What to produce: Could you return, unchanged, everything in the data from the line containing "Click the Økologiske" down to the data's final line?

## Begin

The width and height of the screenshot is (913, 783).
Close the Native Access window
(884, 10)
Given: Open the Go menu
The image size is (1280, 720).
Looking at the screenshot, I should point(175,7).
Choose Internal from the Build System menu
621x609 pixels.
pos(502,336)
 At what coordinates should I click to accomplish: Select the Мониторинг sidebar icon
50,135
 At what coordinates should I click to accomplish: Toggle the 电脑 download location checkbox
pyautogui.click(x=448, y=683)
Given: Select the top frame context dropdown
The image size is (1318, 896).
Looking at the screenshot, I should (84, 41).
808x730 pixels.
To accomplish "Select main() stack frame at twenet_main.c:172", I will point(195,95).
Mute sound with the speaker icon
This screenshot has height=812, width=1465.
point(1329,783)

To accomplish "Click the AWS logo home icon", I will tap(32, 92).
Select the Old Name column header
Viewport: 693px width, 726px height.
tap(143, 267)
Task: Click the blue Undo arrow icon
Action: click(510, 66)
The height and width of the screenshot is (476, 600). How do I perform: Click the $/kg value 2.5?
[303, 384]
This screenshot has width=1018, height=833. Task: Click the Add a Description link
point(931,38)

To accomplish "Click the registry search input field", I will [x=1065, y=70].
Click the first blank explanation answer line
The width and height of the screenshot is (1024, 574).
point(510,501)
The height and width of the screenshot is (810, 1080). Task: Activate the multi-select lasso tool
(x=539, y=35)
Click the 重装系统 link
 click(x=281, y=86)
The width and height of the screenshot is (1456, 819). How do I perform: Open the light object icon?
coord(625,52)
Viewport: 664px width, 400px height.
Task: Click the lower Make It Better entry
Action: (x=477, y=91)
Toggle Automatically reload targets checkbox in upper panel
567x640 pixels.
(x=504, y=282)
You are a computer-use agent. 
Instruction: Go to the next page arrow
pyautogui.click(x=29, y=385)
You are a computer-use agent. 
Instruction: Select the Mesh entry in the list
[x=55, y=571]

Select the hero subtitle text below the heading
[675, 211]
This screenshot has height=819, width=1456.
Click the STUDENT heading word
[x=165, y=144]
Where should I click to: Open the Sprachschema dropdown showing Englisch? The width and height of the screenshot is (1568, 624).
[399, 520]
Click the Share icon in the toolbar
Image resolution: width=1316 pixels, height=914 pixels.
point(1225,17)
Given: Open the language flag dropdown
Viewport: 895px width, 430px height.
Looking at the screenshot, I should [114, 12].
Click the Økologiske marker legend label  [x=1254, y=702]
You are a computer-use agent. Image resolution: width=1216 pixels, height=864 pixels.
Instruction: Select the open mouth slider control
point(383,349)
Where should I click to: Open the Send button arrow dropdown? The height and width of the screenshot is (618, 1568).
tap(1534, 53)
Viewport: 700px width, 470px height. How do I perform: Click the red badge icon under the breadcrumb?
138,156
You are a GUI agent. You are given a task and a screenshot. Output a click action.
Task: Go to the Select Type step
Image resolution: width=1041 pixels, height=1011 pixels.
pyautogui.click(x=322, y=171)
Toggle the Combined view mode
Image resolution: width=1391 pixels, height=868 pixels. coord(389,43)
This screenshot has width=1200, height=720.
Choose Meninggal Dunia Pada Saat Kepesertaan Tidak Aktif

## End

Result for this exercise:
Click the Økologiske marker legend label  [x=1254, y=702]
You are a computer-use agent. Image resolution: width=1216 pixels, height=864 pixels.
Instruction: Select the open mouth slider control
point(383,349)
Where should I click to: Open the Send button arrow dropdown? The height and width of the screenshot is (618, 1568).
tap(1534, 53)
Viewport: 700px width, 470px height. How do I perform: Click the red badge icon under the breadcrumb?
138,156
You are a GUI agent. You are given a task and a screenshot. Output a click action.
Task: Go to the Select Type step
Image resolution: width=1041 pixels, height=1011 pixels.
pyautogui.click(x=322, y=171)
Toggle the Combined view mode
Image resolution: width=1391 pixels, height=868 pixels. coord(389,43)
This screenshot has width=1200, height=720.
Choose Meninggal Dunia Pada Saat Kepesertaan Tidak Aktif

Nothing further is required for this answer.